Can I trust the "X-Grafana-User" header value?

  • What Grafana version and what operating system are you using?
    Ubuntu 22, Grafana Version 9.5.3 (commit: 916d9793aa, branch: HEAD)

  • What are you trying to achieve?
    Use the X-Grafana-User header sent in an API to filter results in that API. I wrote a Restful API accessed via JSON datasource (or Infinity) in Grafana. I plan to use this header value to limit returned results to a subset of all available results.

Specifically, I want to know if this header is:

  1. Set in the backend (i.e. by dataproxy) and hence, I think, can be trusted to reflect the actual Grafana authenticated user, OR
  2. Set in the front-end and so can be fudged by calling dataproxy directly with a false X-Grafana-User header
  • How are you trying to achieve it?
    I set the configuration as so
# In grafana-ini, I set:
send_user_header = true

… and then check to see if the header is set by the client or backend.

  • What happened?
    I saw the header as expected in the Restful API I called. I saw it:
print (request._request.headers['X-Grafana-User']) # "admin" or "user1", from Grafana

I looked in logs and the browser requests, and didn’t see X-Grafana-User. So I think it’s set in dataproxy and (therefore?) can be relied upon.

Note: This is not user authentication per-se, but related. I authenticate with the API via a seperate username/password, which is the same for all Grafana users. Many other questions relate to JSON/Auth but I think this is a unique, unanswered question.

Which api? Grafana’s or some other api?

Some other one, written by me.
It is not publicly accessible, but it takes something like and returns { name: "foo", bars: 2 }. I can modify this api to read and use the header, if I can rely upon it. Authentication to the API is separate.

Looking at the source and searching for this header, I see it is set in ProxyUtil and middleware.

If my understanding is correct, the information flow goes:
Browser → make SQL → send to DataProxy (running on server) → middleware (header added) → my REST API (checks header) → JSON returned …

Since grafana-server adds the header, it can’t be injected from the browser, and can be relied on.

Can anyone confirm / deny?

It depends how paranoid you are and what kind of data you want to protect.

Attacker can use man in middle attack. You will say no problem: I will use HTTPS (TLS) communication.
Attacker then can use use attack on vulnerable TLS/cipher. You will say no problem: I will configure HTTPS properly.
Attacker then will be your secops guy and he will start TLS inspections. You will say: I gave up.

Cryptograhy is used usually in this case, e.g. JWT token, so server can verify received information, that it was not tampered during transit.

Not that paranoid! It’s not credit card numbers.

Putting aside the man-in-the-middle attack for a moment, can you comment specifically on the X-Grafana-User header?

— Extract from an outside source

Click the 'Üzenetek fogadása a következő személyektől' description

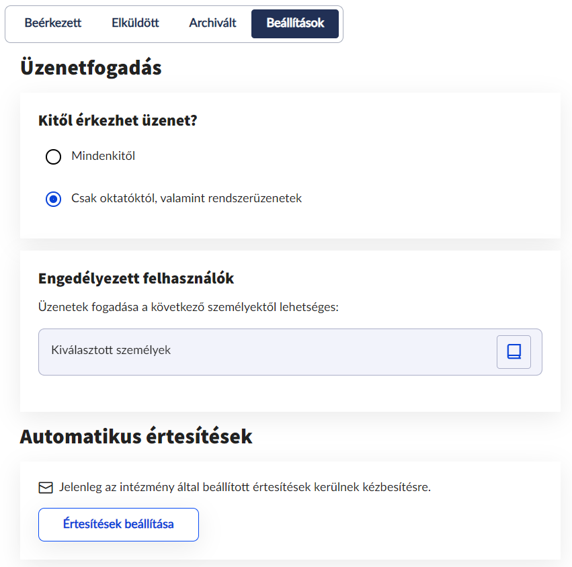[x=189, y=307]
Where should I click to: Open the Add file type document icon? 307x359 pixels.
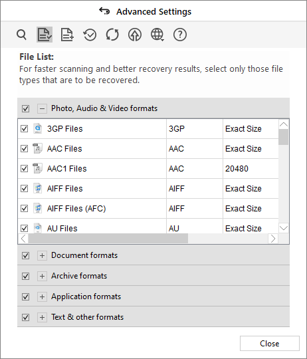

ps. Thanks for the lead on JWT.

:person_shrugging: What is stopping the users to use the same authentication in the Postman, but sending different authorisation details (X-Grafana-User header)?
Did you think about attack outside of Grafana?

Authentication to the API is separate, meaning that the Grafana user has a seperate account on the API which is the only one that uses this header.

The original question hence could be clarified:

“Can I trust the X-Grafana-User as sent from Grafana”?

ps. Thanks for your time.

In the meantime, I’ve implemented a proof-of-concept, if you googled your way here!

I’m still interested to hear about the trust-worthiness of X-Grafana-User header and any experiences in using it (securely!?).

Feels like an anti pattern though very interesting

You are asking for security approval of your idea from random people on the internet. That indicates a security problem. Also you want to use feature, which IMHO was never intended to be used for proper authorisation.


  • yes, X-Grafana-User is trustworthy for POC/academic projects with unimportant data
  • no, X-Grafana-User is not trustworthy for serious (enterprise) use cases, because there is no way how value can be verified. I believe you also didn’t verified different attack vectors (just example to give you an ideas, not tested, e.g. what will happen if my username will be literally X-Grafana-User: admin and there is much more attacks: different encodings/injections which will change a meaning, …).

Thanks for your time and input. Lots to think about.

Hi yosaiz. I tend to agree! To consider further.

1 Like

Can one use a sharp knife as a screw driver. Yes! Many of us have done it often

But one wrong slip and you can hurt yourself very seriously as it is not its intended use. Same analogy applies here.